Porvir: O que há de mais problemático nesse quesito?

José Eduardo Lanuti: Tem uma coisa muito séria: a base de boa parte das disciplinas nos cursos de graduação está em políticas ultrapassadas. Muitos professores se baseiam em políticas que não defendem, por exemplo, o modelo social da deficiência, que não entendem a educação especial como uma modalidade que não substitui a educação comum. Todo esse entendimento faz com que a formação do professor fique fragilizada e tendenciosa no sentido de se aproximar muito mais de uma formação para uma prática integracionista do que propriamente inclusiva.

Outra questão muito problemática é a forte influência dos conhecimentos da saúde, os conhecimentos médicos na formação do professor que vai atuar com o aluno considerado com deficiência. Esses professores acabam entendendo que os saberes pedagógicos estão num segundo plano quando o assunto é um aluno público-alvo da educação especial. Quando na verdade a gente sabe que independente de quem seja o aluno, são os saberes pedagógicos os mais importantes para ensinar, para trabalhar com processos pedagógicos. Ainda que os saberes médicos tenham uma grande importância, não são os conhecimentos principais. 
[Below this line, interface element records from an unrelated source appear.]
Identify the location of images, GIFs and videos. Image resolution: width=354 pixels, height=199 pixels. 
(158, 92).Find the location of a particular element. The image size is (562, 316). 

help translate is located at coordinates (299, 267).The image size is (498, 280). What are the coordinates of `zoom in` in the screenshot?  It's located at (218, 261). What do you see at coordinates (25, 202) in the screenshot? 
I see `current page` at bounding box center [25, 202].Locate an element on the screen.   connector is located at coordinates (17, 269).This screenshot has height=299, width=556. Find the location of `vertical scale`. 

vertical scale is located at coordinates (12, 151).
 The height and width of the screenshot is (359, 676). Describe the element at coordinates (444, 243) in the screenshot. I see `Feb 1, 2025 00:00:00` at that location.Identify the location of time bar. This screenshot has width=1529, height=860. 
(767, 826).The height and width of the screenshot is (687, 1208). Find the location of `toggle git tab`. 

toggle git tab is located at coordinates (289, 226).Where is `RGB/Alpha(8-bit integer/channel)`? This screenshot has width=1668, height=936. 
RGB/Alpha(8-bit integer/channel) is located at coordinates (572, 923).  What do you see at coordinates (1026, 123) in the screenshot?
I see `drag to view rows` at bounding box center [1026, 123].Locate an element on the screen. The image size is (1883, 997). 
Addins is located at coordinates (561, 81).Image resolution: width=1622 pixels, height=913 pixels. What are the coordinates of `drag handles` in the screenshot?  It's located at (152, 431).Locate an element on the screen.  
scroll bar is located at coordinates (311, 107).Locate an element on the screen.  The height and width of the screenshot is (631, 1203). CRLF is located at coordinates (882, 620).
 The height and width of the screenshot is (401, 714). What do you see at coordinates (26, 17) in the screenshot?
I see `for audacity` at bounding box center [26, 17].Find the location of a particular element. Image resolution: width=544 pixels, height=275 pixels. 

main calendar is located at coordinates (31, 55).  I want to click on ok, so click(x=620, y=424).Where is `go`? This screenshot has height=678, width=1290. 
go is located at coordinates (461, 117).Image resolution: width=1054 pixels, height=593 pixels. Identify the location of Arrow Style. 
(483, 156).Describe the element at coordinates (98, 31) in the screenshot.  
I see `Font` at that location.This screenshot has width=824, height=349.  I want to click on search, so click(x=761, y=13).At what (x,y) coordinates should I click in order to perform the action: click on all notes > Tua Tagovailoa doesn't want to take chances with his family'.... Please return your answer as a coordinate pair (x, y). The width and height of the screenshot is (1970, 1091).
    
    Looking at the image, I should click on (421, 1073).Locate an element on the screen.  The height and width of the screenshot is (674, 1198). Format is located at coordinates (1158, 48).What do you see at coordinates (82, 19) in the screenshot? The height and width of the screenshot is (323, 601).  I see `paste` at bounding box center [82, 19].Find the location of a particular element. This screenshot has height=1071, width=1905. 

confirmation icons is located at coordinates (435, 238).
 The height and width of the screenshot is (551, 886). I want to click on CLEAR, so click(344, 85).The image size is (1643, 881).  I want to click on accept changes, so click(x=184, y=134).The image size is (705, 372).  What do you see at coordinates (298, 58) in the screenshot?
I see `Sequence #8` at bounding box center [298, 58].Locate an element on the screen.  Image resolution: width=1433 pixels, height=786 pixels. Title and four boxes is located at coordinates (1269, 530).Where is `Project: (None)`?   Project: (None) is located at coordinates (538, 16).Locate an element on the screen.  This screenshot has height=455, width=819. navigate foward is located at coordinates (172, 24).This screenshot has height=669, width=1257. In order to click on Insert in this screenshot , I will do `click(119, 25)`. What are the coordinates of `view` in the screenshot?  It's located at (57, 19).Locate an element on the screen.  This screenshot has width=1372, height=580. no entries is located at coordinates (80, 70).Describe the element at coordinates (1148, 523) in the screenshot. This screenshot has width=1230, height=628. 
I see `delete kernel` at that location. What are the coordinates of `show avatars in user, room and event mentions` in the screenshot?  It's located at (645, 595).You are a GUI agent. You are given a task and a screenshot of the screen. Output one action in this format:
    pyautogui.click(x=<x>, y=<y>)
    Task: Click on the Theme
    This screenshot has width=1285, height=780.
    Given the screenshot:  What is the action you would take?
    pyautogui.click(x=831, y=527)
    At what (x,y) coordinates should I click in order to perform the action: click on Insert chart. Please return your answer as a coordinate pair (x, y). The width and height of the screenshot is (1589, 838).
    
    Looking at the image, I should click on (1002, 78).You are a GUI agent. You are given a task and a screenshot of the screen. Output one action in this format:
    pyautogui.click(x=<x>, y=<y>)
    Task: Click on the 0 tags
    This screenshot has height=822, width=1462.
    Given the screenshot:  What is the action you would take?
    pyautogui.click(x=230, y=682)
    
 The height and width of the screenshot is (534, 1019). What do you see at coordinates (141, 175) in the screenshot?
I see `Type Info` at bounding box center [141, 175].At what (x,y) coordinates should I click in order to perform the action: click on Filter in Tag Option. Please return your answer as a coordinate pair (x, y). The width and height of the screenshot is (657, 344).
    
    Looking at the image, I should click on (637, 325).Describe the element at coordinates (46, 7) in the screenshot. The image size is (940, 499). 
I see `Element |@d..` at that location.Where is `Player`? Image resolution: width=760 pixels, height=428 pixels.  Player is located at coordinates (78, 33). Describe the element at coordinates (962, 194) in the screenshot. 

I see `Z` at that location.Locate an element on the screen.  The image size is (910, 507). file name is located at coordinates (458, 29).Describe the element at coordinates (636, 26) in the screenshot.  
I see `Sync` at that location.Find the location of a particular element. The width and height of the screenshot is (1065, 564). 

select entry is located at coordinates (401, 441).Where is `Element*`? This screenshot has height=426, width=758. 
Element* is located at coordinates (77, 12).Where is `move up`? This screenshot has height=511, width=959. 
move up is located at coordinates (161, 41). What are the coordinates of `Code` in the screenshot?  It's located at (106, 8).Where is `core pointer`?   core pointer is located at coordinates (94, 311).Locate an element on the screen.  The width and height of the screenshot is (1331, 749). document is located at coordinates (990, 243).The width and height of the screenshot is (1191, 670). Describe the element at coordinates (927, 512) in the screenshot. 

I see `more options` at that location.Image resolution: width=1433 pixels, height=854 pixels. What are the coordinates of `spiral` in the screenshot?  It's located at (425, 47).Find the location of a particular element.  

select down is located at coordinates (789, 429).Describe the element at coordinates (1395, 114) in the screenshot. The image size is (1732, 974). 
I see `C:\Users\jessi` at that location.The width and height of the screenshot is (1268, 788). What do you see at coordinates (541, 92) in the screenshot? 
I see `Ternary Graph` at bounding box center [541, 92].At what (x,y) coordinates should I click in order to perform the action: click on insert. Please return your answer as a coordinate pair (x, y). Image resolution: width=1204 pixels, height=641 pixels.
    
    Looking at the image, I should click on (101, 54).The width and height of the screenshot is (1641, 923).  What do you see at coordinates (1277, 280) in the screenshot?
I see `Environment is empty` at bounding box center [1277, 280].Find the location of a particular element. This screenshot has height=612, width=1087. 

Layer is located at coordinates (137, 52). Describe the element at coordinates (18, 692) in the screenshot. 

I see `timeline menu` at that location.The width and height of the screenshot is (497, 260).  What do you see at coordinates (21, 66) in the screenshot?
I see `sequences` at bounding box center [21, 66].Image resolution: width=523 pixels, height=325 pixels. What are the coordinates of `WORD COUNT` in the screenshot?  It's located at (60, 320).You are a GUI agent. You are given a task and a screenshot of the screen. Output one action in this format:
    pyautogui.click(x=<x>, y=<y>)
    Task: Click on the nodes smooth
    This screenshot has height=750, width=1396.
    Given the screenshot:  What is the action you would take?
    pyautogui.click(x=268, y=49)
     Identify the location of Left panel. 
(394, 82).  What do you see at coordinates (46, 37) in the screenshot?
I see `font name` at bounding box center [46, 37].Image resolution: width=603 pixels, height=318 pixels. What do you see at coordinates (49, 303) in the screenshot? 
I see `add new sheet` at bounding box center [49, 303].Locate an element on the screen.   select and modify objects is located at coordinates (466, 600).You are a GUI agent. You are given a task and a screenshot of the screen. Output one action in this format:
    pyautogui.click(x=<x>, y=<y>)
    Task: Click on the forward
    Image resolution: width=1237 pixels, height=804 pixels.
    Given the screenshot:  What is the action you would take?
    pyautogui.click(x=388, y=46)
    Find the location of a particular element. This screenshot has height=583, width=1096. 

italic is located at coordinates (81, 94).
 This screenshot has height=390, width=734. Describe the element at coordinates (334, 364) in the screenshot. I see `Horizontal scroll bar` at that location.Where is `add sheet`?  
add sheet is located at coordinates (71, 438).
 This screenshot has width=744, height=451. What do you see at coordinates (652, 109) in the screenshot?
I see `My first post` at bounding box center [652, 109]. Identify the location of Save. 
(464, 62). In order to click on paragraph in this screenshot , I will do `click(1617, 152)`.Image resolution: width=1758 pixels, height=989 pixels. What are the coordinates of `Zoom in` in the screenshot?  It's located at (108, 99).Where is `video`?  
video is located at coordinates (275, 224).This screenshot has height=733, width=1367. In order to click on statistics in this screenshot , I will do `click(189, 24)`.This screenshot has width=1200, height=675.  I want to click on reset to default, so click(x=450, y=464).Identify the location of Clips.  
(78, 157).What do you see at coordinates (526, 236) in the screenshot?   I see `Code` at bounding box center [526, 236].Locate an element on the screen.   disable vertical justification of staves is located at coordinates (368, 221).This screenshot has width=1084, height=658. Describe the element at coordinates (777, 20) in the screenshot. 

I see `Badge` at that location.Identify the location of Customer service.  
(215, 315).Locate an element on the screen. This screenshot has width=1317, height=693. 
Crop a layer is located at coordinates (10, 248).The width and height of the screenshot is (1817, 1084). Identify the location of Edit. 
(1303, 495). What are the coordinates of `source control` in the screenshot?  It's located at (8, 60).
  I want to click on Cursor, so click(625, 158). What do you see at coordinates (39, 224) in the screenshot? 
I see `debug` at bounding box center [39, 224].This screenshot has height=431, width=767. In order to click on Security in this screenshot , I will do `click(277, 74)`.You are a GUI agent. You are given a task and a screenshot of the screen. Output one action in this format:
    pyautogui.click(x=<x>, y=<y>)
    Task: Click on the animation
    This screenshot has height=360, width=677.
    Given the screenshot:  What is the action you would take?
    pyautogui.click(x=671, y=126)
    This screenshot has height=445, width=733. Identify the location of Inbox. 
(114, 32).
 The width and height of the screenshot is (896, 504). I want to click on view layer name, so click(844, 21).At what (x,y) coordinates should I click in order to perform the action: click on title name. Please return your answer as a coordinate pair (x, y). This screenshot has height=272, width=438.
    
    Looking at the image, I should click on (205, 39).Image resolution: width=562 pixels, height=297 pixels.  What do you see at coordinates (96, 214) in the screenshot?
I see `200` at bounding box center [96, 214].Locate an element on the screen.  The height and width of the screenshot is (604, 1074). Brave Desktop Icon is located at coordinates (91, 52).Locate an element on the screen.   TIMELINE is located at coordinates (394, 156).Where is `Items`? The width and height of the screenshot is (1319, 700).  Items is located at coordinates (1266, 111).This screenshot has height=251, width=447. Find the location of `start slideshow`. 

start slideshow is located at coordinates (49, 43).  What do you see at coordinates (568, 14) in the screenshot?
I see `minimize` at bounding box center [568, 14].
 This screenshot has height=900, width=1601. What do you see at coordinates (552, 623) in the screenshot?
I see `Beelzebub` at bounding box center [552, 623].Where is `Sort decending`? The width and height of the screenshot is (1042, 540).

Porvir: Você considera que o aspecto individual, de professores movidos pelo próprio interesse no tema, se sobressai em relação a um movimento que seja de certa forma “unificado”? 

José Eduardo Lanuti: Eu não culpabilizo os professores pelos desafios que nós temos vivenciado em relação à inclusão, muito menos pelas experiências que não são bem-sucedidas nesse sentido. Na verdade, o que eu vejo é que há um sistema educacional que espera do professor algo que ele jamais será capaz de fazer, que é homogeneizar a aprendizagem das suas turmas, padronizar os seus alunos, encaixá-los dentro de um perfil pré-determinado ou fazer com que os alunos alcancem habilidades e competências previamente – como acontece, por exemplo, na BNCC (Base Nacional Comum Curricular). 

Os professores, na verdade, não vão contra a educação inclusiva, mas tentam, de acordo com os recursos que possuem e com as exigências do seu trabalho, justificar – às vezes de um modo não tão inclusivo – que não conseguem fazer. Na verdade, o problema não está no professor em si, mas no próprio sistema de ensino que impõe determinações que não serão alcançadas pelos professores. E aí qual é a saída que os professores têm diante disso? Eles criam soluções que, infelizmente, excluem os seus alunos: avaliações e atividades adaptadas, currículos diferentes, planos de ensino individualizados, ações que não tem a ver com a inclusão escolar, mas com as imposições de um sistema educacional arquitetado de forma excludente.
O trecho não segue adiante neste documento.